The time period between Thanksgiving and New Years is the most consistently bullish time of the year. I would not want to be fading this. Not to mention my number lines are really starting to firm up on the upside.
http://www.reuters.com/article/2014/09/09/us-oil-hedgefunds-hall-idUSKBN0H423H20140909 A few months old but still interesting. FWIW, Andrew Hall is one of the biggest players in the oil space.
Agreed my NL's are extremely bullish in equities and they've honestly saved me thousands from trying to pick a top.
How is Hall buying long dated WTI oil? Is it via calendars or what? 2019 dated CL outrights have little volume OTC?
He could be trading forwards with specific producers that are financing future production. One of the advantages in long dated futures markets, especially energy is that they tend to trade at a deep discount. This is where producers hedge future production. By locking in a future price (even a bad price) it allows them to borrow to pay for the production since they already have a fixed sales price. This is really fundamental the economic value that futures markets provide. And for a astute player like Hall, he can express his views on the market at good prices. This also works in nat gas.
Crude...natty....rbob....heating oil....silver....copper.....Yen.....Gold..... That's a lot of vol there...

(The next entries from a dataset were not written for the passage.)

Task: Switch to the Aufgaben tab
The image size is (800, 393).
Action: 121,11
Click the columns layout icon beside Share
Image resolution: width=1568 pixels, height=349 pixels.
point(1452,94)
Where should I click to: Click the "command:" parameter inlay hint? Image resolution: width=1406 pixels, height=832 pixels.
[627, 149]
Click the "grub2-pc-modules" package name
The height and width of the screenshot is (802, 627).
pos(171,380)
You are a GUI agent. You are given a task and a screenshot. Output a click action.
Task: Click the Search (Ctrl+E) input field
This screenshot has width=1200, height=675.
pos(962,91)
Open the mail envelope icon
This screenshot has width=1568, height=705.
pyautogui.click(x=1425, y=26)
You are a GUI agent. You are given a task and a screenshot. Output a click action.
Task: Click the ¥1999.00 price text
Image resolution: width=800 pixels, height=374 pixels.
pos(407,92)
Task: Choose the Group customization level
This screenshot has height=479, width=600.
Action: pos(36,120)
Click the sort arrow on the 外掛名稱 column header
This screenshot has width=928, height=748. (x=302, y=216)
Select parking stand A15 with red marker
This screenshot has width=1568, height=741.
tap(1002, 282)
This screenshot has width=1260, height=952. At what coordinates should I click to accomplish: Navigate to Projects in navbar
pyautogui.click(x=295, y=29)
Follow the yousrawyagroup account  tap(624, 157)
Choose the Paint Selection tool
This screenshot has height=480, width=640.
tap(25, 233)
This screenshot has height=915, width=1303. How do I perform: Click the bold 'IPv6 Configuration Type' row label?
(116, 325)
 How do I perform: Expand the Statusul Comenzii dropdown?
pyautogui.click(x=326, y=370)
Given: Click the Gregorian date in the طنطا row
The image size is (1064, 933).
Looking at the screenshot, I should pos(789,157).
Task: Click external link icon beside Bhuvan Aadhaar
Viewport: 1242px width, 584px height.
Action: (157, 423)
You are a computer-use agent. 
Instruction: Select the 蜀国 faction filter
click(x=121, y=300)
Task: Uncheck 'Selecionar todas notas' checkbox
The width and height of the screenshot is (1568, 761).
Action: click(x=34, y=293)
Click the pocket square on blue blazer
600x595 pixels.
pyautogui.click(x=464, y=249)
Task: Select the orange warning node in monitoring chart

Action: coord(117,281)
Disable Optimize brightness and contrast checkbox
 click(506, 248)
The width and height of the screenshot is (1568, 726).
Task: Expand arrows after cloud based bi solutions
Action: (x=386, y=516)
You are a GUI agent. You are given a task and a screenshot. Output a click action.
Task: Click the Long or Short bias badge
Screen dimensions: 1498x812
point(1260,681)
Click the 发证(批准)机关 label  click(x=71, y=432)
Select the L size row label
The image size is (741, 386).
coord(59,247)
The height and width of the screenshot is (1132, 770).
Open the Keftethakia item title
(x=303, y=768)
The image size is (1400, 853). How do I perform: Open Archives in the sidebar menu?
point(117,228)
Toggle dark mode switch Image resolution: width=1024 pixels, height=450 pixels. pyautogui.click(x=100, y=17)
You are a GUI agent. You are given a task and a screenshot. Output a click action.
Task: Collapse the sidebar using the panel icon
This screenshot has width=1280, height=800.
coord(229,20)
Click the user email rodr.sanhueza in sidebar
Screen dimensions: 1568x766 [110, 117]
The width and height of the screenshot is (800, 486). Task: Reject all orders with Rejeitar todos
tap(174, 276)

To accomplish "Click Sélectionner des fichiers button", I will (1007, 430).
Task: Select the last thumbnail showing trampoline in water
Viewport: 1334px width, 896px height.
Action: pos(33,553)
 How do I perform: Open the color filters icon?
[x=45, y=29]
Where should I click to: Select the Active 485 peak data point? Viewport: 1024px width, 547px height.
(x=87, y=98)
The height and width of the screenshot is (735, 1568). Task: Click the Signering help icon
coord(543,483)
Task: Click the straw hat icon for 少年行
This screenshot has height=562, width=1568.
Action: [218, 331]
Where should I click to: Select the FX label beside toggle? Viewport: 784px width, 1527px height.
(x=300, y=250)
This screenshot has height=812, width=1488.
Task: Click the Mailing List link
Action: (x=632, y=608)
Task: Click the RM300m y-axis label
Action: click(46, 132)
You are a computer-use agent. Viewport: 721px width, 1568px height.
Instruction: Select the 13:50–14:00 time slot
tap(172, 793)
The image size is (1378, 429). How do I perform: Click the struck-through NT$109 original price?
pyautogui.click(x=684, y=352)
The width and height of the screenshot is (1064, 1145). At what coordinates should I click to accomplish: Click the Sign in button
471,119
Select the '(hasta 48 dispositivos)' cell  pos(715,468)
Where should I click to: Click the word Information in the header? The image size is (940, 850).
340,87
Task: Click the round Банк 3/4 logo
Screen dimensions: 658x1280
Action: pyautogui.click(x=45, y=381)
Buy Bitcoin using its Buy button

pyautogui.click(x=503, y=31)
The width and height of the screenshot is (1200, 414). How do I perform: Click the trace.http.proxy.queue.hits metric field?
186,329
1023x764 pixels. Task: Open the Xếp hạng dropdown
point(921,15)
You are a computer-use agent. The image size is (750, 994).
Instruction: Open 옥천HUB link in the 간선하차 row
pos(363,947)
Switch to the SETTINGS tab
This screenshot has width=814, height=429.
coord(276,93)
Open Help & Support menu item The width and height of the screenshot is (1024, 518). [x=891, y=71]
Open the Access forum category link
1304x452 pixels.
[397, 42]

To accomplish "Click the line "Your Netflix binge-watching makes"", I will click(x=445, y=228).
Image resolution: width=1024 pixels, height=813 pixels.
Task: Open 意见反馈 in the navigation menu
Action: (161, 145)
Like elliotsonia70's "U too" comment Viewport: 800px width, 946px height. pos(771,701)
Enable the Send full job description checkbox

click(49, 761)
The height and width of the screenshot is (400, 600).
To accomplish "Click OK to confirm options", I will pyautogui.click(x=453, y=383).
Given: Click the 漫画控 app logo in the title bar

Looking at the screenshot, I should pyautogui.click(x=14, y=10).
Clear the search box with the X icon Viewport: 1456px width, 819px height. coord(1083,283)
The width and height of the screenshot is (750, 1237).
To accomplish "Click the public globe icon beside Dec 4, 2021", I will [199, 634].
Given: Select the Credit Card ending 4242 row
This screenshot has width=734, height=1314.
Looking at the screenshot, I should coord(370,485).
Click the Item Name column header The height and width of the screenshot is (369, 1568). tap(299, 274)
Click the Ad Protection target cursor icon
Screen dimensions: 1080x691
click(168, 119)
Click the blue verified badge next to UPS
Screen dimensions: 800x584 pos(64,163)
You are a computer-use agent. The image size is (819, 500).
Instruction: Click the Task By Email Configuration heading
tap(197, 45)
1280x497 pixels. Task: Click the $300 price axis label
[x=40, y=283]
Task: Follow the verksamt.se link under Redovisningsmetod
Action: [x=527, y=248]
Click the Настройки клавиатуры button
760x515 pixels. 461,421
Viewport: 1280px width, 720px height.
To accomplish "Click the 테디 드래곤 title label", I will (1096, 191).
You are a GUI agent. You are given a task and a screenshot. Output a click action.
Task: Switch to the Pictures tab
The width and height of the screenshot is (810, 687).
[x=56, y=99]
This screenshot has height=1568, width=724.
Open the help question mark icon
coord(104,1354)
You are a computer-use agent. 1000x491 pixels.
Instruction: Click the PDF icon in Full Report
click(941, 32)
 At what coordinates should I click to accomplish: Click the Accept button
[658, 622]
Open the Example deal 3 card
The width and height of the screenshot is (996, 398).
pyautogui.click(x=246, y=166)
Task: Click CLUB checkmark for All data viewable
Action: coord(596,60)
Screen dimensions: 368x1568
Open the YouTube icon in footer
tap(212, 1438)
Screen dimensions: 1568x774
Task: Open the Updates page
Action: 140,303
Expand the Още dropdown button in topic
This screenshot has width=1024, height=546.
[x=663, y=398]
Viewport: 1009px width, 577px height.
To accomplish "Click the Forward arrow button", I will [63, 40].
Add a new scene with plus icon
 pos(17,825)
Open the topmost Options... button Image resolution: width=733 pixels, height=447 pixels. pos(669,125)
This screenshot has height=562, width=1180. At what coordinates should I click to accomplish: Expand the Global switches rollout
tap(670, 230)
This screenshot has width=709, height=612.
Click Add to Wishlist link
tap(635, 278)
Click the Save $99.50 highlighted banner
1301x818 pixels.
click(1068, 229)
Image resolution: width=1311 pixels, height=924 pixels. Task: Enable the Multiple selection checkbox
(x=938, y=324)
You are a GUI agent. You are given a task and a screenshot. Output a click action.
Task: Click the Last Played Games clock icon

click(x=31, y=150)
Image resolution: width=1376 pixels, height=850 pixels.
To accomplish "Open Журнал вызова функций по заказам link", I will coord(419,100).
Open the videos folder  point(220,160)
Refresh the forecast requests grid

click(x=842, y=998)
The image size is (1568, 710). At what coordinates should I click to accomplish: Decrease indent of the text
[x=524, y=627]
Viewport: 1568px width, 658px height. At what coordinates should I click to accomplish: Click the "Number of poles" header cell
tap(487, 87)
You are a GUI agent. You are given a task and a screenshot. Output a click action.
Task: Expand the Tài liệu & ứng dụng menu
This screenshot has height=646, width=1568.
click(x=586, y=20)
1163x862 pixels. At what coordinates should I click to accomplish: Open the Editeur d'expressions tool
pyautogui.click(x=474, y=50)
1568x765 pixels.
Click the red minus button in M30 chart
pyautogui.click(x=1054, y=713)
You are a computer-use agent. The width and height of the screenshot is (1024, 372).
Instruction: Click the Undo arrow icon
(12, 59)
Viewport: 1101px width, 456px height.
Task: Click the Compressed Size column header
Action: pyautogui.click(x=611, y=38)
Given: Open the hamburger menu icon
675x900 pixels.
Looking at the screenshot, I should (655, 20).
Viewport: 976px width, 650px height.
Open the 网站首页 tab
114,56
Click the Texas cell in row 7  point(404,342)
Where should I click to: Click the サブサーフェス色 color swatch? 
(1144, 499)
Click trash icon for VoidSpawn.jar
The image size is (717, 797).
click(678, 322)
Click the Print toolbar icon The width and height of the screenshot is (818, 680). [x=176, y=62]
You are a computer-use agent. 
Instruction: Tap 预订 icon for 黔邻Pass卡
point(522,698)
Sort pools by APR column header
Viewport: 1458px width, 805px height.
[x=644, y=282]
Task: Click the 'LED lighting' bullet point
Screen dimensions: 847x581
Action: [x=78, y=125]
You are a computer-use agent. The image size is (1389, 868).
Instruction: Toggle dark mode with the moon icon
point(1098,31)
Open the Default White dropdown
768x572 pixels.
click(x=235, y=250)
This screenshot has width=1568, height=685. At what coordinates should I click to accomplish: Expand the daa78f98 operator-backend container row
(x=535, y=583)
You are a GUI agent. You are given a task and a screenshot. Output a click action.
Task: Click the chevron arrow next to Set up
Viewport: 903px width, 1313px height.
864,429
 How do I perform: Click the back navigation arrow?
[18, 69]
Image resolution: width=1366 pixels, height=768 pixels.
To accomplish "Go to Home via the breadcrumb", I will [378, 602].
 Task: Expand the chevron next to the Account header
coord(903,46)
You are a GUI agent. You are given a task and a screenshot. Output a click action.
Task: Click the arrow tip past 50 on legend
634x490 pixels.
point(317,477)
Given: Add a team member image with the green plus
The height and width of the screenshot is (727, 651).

Interesting article, though outdated on current pricing obviously. If it's correct, crude has more downside coming. http://business.financialpost.com/2014/11/05/oil-prices-saudis-shale/?__lsa=b24c-f4cb#__federated=1
http://media.futuresmag.com/futuresmag/historical/Issues/2005/12/Documents/FM0604-FI-Terranova.pdf Thanks to Hoop for sending this to me. It's old but Joe has some great insights here and most of his talking points I live by and repeated often on here. Enjoy guys!
I think prices can go a lot lower especially if we start to see economic growth curtail. Basically, what we have here is a great example of modern game theory. The players are fighting for monopoly power. Each firm's decision is predicated on what they think their opponent is going to do. The optimal strategy of course is to cooperate. This was the genesis behind the creation of OPEC to begin with. Through collusion, one can control supply and by proxy control market prices. Right now, price is determined by the market as oil is no longer a monopoly but a competitive marketplace. So the decision is, do you hurt yourself over the short term to squeeze out all the marginal suppliers, re-gain the monopoly and then take prices back up where you now control the market? It appears as though the strategy chosen by all here is not to cooperate and instead drive price down to zero. Long term implications? Oil will go parabolic in the not too distant future. It's really no different then hyper-inflation. You need hyper-deflation first to get to hyperinflation.